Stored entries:
################
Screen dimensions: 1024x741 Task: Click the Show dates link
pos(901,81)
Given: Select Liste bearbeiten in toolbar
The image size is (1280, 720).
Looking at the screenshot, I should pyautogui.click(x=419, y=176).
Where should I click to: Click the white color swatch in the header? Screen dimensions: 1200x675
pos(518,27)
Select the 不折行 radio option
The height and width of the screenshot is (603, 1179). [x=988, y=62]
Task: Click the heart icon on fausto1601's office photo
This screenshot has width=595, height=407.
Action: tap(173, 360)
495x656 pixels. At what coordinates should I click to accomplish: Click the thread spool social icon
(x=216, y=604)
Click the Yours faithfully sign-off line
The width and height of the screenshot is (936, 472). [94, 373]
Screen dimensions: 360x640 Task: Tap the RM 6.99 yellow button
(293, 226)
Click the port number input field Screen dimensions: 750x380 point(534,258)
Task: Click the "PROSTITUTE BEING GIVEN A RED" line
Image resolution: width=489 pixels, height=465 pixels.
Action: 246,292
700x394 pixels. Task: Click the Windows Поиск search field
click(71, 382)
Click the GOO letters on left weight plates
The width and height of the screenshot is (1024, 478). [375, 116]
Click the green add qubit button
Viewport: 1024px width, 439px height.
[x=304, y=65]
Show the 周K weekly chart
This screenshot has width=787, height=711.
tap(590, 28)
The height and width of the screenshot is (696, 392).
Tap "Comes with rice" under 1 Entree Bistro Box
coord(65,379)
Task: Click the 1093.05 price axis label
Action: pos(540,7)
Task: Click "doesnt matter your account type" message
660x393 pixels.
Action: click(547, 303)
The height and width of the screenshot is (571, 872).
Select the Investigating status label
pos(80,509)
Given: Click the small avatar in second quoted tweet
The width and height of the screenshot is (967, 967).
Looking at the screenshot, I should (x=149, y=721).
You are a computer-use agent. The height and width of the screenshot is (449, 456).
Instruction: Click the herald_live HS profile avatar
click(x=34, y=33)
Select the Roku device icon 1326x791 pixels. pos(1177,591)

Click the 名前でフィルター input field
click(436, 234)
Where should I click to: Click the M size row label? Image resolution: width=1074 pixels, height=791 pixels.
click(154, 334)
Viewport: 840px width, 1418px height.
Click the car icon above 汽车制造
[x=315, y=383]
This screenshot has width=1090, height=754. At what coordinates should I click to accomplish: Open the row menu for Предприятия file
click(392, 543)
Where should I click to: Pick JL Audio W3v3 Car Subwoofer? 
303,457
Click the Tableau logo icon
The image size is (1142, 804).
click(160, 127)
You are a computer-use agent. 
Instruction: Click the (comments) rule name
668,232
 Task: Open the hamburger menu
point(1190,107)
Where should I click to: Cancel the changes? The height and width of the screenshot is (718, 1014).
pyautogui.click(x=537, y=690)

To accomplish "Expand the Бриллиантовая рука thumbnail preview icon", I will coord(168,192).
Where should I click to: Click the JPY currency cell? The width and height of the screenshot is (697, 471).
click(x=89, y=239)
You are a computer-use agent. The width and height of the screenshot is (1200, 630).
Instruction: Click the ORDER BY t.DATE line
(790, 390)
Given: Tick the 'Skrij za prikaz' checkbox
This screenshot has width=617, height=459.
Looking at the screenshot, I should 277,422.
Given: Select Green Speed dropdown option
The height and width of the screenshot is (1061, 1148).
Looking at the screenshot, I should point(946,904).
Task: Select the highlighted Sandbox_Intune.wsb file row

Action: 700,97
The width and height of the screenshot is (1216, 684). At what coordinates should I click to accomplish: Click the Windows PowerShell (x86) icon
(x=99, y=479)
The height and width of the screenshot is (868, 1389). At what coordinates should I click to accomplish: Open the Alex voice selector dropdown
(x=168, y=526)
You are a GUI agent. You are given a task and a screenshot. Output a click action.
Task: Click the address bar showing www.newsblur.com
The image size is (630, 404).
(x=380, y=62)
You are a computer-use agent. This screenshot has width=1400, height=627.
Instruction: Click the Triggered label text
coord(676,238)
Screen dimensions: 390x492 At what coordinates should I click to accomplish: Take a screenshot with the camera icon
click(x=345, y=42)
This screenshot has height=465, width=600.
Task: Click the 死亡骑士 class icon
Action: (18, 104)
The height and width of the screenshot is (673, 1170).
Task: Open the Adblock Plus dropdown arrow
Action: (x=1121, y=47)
################
> Goal of the exercise
Write the data out again. Match it word for word.

> Reply
Screen dimensions: 1024x741 Task: Click the Show dates link
pos(901,81)
Given: Select Liste bearbeiten in toolbar
The image size is (1280, 720).
Looking at the screenshot, I should pyautogui.click(x=419, y=176).
Where should I click to: Click the white color swatch in the header? Screen dimensions: 1200x675
pos(518,27)
Select the 不折行 radio option
The height and width of the screenshot is (603, 1179). [x=988, y=62]
Task: Click the heart icon on fausto1601's office photo
This screenshot has width=595, height=407.
Action: tap(173, 360)
495x656 pixels. At what coordinates should I click to accomplish: Click the thread spool social icon
(x=216, y=604)
Click the Yours faithfully sign-off line
The width and height of the screenshot is (936, 472). [94, 373]
Screen dimensions: 360x640 Task: Tap the RM 6.99 yellow button
(293, 226)
Click the port number input field Screen dimensions: 750x380 point(534,258)
Task: Click the "PROSTITUTE BEING GIVEN A RED" line
Image resolution: width=489 pixels, height=465 pixels.
Action: 246,292
700x394 pixels. Task: Click the Windows Поиск search field
click(71, 382)
Click the GOO letters on left weight plates
The width and height of the screenshot is (1024, 478). [375, 116]
Click the green add qubit button
Viewport: 1024px width, 439px height.
[x=304, y=65]
Show the 周K weekly chart
This screenshot has width=787, height=711.
tap(590, 28)
The height and width of the screenshot is (696, 392).
Tap "Comes with rice" under 1 Entree Bistro Box
coord(65,379)
Task: Click the 1093.05 price axis label
Action: pos(540,7)
Task: Click "doesnt matter your account type" message
660x393 pixels.
Action: click(547, 303)
The height and width of the screenshot is (571, 872).
Select the Investigating status label
pos(80,509)
Given: Click the small avatar in second quoted tweet
The width and height of the screenshot is (967, 967).
Looking at the screenshot, I should (x=149, y=721).
You are a computer-use agent. The height and width of the screenshot is (449, 456).
Instruction: Click the herald_live HS profile avatar
click(x=34, y=33)
Select the Roku device icon 1326x791 pixels. pos(1177,591)

Click the 名前でフィルター input field
click(436, 234)
Where should I click to: Click the M size row label? Image resolution: width=1074 pixels, height=791 pixels.
click(154, 334)
Viewport: 840px width, 1418px height.
Click the car icon above 汽车制造
[x=315, y=383]
This screenshot has width=1090, height=754. At what coordinates should I click to accomplish: Open the row menu for Предприятия file
click(392, 543)
Where should I click to: Pick JL Audio W3v3 Car Subwoofer? 
303,457
Click the Tableau logo icon
The image size is (1142, 804).
click(160, 127)
You are a computer-use agent. 
Instruction: Click the (comments) rule name
668,232
 Task: Open the hamburger menu
point(1190,107)
Where should I click to: Cancel the changes? The height and width of the screenshot is (718, 1014).
pyautogui.click(x=537, y=690)

To accomplish "Expand the Бриллиантовая рука thumbnail preview icon", I will coord(168,192).
Where should I click to: Click the JPY currency cell? The width and height of the screenshot is (697, 471).
click(x=89, y=239)
You are a computer-use agent. The width and height of the screenshot is (1200, 630).
Instruction: Click the ORDER BY t.DATE line
(790, 390)
Given: Tick the 'Skrij za prikaz' checkbox
This screenshot has width=617, height=459.
Looking at the screenshot, I should 277,422.
Given: Select Green Speed dropdown option
The height and width of the screenshot is (1061, 1148).
Looking at the screenshot, I should point(946,904).
Task: Select the highlighted Sandbox_Intune.wsb file row

Action: 700,97
The width and height of the screenshot is (1216, 684). At what coordinates should I click to accomplish: Click the Windows PowerShell (x86) icon
(x=99, y=479)
The height and width of the screenshot is (868, 1389). At what coordinates should I click to accomplish: Open the Alex voice selector dropdown
(x=168, y=526)
You are a GUI agent. You are given a task and a screenshot. Output a click action.
Task: Click the address bar showing www.newsblur.com
The image size is (630, 404).
(x=380, y=62)
You are a computer-use agent. This screenshot has width=1400, height=627.
Instruction: Click the Triggered label text
coord(676,238)
Screen dimensions: 390x492 At what coordinates should I click to accomplish: Take a screenshot with the camera icon
click(x=345, y=42)
This screenshot has height=465, width=600.
Task: Click the 死亡骑士 class icon
Action: (18, 104)
The height and width of the screenshot is (673, 1170).
Task: Open the Adblock Plus dropdown arrow
Action: (x=1121, y=47)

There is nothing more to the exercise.